What this book covers
Chapter 1, Getting Started with Predictive Modelling, talks about aspects, scope, and applications of predictive modelling. It also discusses various Python packages commonly used in data science, Python IDEs, and the methods to install these on systems.
Chapter 2, Data Cleaning, describes the process of reading a dataset, getting a bird's eye view of the dataset, handling the missing values in the dataset, and exploring the dataset with basic plotting using the pandas and matplotlib packages in Python.

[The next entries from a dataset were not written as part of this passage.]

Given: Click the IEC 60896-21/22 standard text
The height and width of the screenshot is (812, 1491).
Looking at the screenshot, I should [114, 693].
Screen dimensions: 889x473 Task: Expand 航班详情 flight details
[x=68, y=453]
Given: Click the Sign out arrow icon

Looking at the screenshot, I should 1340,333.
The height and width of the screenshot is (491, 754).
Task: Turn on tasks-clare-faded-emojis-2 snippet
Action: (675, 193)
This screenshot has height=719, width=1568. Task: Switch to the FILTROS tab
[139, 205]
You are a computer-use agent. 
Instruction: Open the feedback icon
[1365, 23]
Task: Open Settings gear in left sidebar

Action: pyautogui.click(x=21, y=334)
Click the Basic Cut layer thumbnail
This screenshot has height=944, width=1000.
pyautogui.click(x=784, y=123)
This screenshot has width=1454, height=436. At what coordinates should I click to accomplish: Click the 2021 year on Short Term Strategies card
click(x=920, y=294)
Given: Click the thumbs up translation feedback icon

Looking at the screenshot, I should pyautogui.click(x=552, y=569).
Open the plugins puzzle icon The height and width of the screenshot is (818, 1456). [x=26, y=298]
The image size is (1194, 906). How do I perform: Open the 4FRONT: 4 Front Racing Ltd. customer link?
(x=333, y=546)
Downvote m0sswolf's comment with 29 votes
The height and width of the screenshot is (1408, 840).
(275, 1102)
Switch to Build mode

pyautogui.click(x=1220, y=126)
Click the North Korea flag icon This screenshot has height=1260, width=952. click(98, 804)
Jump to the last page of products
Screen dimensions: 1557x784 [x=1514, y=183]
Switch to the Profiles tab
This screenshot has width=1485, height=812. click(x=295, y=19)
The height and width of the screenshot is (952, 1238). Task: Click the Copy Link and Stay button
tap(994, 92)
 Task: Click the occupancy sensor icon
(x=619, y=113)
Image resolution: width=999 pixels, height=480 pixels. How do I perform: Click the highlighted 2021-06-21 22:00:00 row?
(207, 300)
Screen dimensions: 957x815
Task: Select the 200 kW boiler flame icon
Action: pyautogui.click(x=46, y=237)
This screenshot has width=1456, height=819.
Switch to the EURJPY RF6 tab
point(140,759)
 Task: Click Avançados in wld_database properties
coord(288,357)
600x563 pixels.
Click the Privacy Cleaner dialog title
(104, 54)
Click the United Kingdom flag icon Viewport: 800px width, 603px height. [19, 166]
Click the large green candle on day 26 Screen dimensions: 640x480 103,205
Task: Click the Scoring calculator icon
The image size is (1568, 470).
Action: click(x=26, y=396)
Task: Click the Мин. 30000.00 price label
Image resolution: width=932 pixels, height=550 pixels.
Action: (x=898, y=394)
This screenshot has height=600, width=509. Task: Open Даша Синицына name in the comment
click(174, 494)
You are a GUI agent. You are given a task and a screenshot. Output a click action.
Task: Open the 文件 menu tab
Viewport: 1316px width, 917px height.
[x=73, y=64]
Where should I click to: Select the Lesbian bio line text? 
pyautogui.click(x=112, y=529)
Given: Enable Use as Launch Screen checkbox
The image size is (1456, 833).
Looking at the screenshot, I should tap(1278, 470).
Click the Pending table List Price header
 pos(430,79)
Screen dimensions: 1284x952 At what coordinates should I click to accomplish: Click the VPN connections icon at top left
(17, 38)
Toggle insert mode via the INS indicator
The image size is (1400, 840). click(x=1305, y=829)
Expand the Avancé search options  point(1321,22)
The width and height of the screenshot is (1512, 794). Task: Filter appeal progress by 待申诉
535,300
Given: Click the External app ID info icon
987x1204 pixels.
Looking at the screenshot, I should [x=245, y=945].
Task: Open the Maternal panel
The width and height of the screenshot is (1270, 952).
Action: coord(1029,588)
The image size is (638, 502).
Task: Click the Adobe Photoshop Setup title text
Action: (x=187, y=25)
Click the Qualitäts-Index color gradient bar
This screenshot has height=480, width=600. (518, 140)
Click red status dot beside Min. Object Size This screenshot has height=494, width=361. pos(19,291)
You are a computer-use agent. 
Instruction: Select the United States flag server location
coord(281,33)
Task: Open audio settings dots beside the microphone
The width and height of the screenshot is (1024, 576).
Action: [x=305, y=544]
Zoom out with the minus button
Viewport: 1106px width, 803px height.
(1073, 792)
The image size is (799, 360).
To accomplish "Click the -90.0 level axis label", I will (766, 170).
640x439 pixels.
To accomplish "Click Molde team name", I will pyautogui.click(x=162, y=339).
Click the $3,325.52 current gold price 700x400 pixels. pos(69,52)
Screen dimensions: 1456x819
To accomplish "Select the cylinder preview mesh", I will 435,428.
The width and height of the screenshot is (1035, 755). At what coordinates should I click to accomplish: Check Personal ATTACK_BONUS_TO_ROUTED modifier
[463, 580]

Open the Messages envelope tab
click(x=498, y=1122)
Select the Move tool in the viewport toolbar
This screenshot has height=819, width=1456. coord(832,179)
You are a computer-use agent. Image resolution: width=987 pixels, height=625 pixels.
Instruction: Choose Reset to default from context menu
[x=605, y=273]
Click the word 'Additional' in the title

The data cleaning and wrangling together constitutes around 80% of the modelling time.
Chapter 3, Data Wrangling, describes the methods to subset a dataset, concatenate or merge two or more datasets, group the dataset by categorical variables, split the dataset into training and testing sets, generate dummy datasets using random numbers, and create simulations using random numbers.
Chapter 4, Statistical Concepts for Predictive Modelling, explains the basic statistics needed to make sense of the model parameters resulting from the predictive models. This chapter deals with concepts like hypothesis testing, z-tests, t-tests, chi-square tests, p-values, and so on followed by a discussion on correlation.
Chapter 5, Linear Regression with Python, starts with a discussion on the mathematics behind the linear regression validating the mathematics behind it using a simulated dataset. It is then followed by a summary of implications and interpretations of various model parameters. The chapter also describes methods to implement linear regression using the stasmodel.api and scikit-learn packages and handling various related contingencies, such as multiple regression, multi-collinearity, handling categorical variables, non-linear relationships between predictor and target variables, handling outliers, and so on.
Chapter 6, Logistic Regression with Python, explains the concepts, such as odds ratio, conditional probability, and contingency tables leading ultimately to detailed discussion on mathematics behind the logistic regression model (using a code that implements the entire model from scratch) and various tests to check the efficiency of the model. The chapter also describes the methods to implement logistic regression in Python and drawing and understanding an ROC curve.
Chapter 7, Clustering with Python, discusses the concepts, such as distances, the distance matrix, and linkage methods to understand the mathematics and logic behind both hierarchical and k-means clustering. The chapter also describes the methods to implement both the types of clustering in Python and methods to fine tune the number of clusters.
Chapter 8, Trees and Random Forests with Python, starts with a discussion on topics, such as entropy, information gain, gini index, and so on. To illustrate the mathematics behind creating a decision tree followed by a discussion on methods to handle variations, such as a continuous numerical variable as a predictor variable and handling a missing value. This is followed by methods to implement the decision tree in Python. The chapter also gives a glimpse into understanding and implementing the regression tree and random forests.
Chapter 9, Best Practices for Predictive Modelling, entails the best practices to be followed in terms of coding, data handling, algorithms, statistics, and business context for getting good results in predictive modelling.
Appendix, A List of Links, contains a list of sources which have been directly or indirectly consulted or used in the book. It also contains the link to the folder which contains datasets used in the book.